Cybersecurity Risk Assessment Request

22 points by spetz


johnklos

That’s precisely how it should work. You’ve got questions that you’d like to be answered? Pay for someone to answer them :)

I wonder if there’ll be a follow-up.

Student

A positive externality- companies now have to engage with open source maintainers. Everyone with popular open source should probably be ready to start selling support contacts.

st3fan

Couple of throughts …

I think it would be more productive to add a section to the FAQ to answer most of these questions. The CRA is annoying but if you run a popular open source project, and I assume that your goal is to get it in the hands of as many people as possible, then it is in your best interest to at least have some answers.

I’m not saying to comply with the CRA or give detailed answers or meet some “demands”, but these questions are legit and normal for anyone in compliance or infosec to ask when doing a risk assessment for some third party component that your company uses. The CRA is now making that even more important. Companies will drop projects if the status is unclear.

The reason projects don’t get these question directly very often is because usually a GRC or InfoSec team just puts in the work to find answers on their own. Many of us in that space have a basic process to assess third party dependencies to answer the same questions. In this case the sender was definitely a lazy because there is quite a bit of detail on the Curl website to answer many of those questions already.

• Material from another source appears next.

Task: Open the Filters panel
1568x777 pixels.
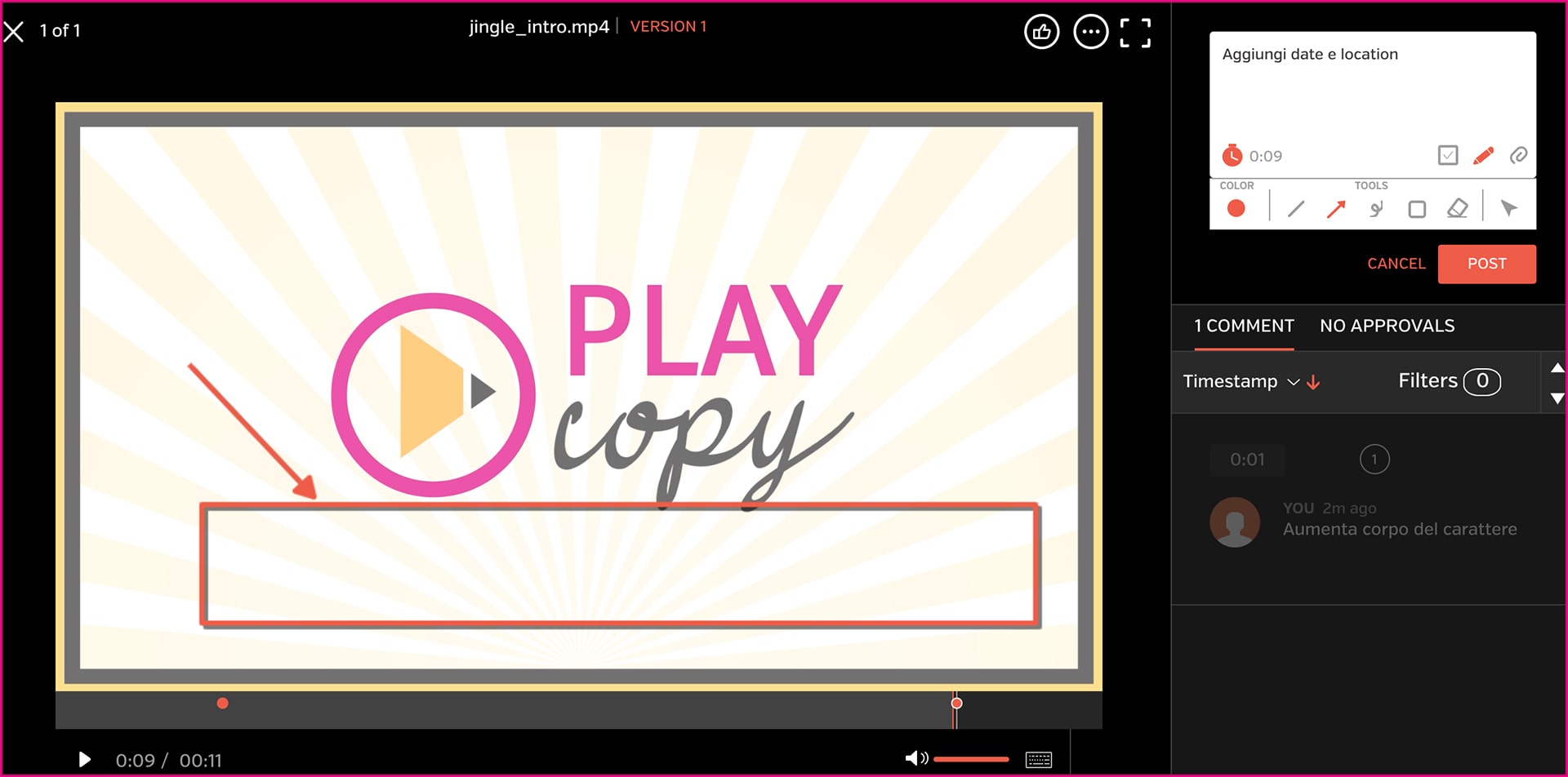Action: [x=1448, y=381]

The CRA is big deal and I think instead of turning every request into a blog post with a tone of “how dare you” it is probably better to just write the project’s position on it in the FAQ and be done with it.

I do think “go here for commercial support” is really great of course and I hope the CRA will give Curl a boost there. It is a good incentive for companies to support open source and it will hopefully result in even better governance of projects.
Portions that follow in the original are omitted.